Brandy Snap Cannoli Recipe
This recipe combines two classic recipes…brandy snaps and cannoli. You can assemble and chill them up to an hour before serving. —Taste of Home Test Kitchen
TOTAL TIME: Prep: 1-1/2 hours Bake: 5 min./batch + cooling YIELD:22 servings
- 1/2 cup butter, cubed
- 1/2 cup sugar
- 3 tablespoons molasses
- 1 teaspoon ground ginger
- 1/4 teaspoon salt
- 1 cup all-purpose flour
- 2 tablespoons brandy
- 1-1/2 cups ricotta cheese
- 3 tablespoons grated orange peel
- 3 tablespoons sugar, divided
- 1-1/2 cups miniature semisweet chocolate chips, divided
- 1-1/2 cups heavy whipping cream
- 1. In a small saucepan, combine the first five ingredients. Cook and stir over medium heat until butter is melted. Remove from the heat. Stir in flour and brandy; keep warm.

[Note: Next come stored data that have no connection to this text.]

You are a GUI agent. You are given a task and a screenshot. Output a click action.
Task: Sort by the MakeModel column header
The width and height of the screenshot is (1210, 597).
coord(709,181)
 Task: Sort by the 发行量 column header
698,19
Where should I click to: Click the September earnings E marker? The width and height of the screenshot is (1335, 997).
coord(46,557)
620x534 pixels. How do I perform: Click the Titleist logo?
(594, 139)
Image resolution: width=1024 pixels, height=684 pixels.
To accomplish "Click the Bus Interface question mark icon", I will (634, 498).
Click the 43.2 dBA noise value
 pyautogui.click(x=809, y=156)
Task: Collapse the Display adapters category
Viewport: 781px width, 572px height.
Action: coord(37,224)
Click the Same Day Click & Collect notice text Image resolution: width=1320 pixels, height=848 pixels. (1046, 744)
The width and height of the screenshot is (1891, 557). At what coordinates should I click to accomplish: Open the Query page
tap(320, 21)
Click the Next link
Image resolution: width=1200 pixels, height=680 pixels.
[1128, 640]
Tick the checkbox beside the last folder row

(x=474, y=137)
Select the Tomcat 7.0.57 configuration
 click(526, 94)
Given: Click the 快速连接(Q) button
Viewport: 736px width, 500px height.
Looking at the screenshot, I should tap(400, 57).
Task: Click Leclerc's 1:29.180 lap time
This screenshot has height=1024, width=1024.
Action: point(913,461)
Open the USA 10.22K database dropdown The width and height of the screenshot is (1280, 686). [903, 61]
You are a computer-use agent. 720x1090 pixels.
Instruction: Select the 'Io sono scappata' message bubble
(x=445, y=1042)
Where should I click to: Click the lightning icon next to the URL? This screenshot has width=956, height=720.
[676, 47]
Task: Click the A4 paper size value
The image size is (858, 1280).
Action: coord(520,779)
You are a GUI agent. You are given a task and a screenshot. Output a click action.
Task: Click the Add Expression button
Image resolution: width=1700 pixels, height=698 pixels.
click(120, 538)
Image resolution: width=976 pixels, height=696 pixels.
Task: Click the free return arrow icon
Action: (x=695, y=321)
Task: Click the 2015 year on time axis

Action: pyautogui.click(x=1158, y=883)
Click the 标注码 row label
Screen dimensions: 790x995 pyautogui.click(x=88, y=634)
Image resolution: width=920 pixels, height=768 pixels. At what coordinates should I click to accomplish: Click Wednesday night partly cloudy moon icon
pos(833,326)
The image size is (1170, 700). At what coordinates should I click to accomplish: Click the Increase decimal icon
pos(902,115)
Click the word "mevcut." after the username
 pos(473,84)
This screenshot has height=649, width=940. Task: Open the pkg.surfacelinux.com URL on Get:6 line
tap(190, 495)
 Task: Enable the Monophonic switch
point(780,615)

- 2. Drop tablespoonfuls of batter onto a parchment paper-lined or well-greased baking sheet; spread each into a 4-in. circle. Bake at 350° for 5-6 minutes or until edges begin to brown. Cool for about 1 minute or just until cookie starts to firm.
- 3. Working quickly, loosen each cookie and curl around a metal cannoli tube to shape. Remove cookies from tubes; cool on wire racks.
- 4. For filling, in a large bowl, combine the ricotta, orange peel and 1 tablespoon sugar; stir in 1/2 cup chocolate chips. In a small bowl, beat cream on medium speed until soft peaks form. Gradually add remaining sugar, beating on high until stiff peaks form. Fold into ricotta mixture. Chill until serving.
- 5. Just before serving, pipe filling into cannoli shells. Dip ends in remaining chocolate chips. Yield: about 2 dozen.
1 cannoli equals 230 calories, 15 g fat (10 g saturated fat), 40 mg cholesterol, 85 mg sodium, 22 g carbohydrate, 1 g fiber, 3 g protein.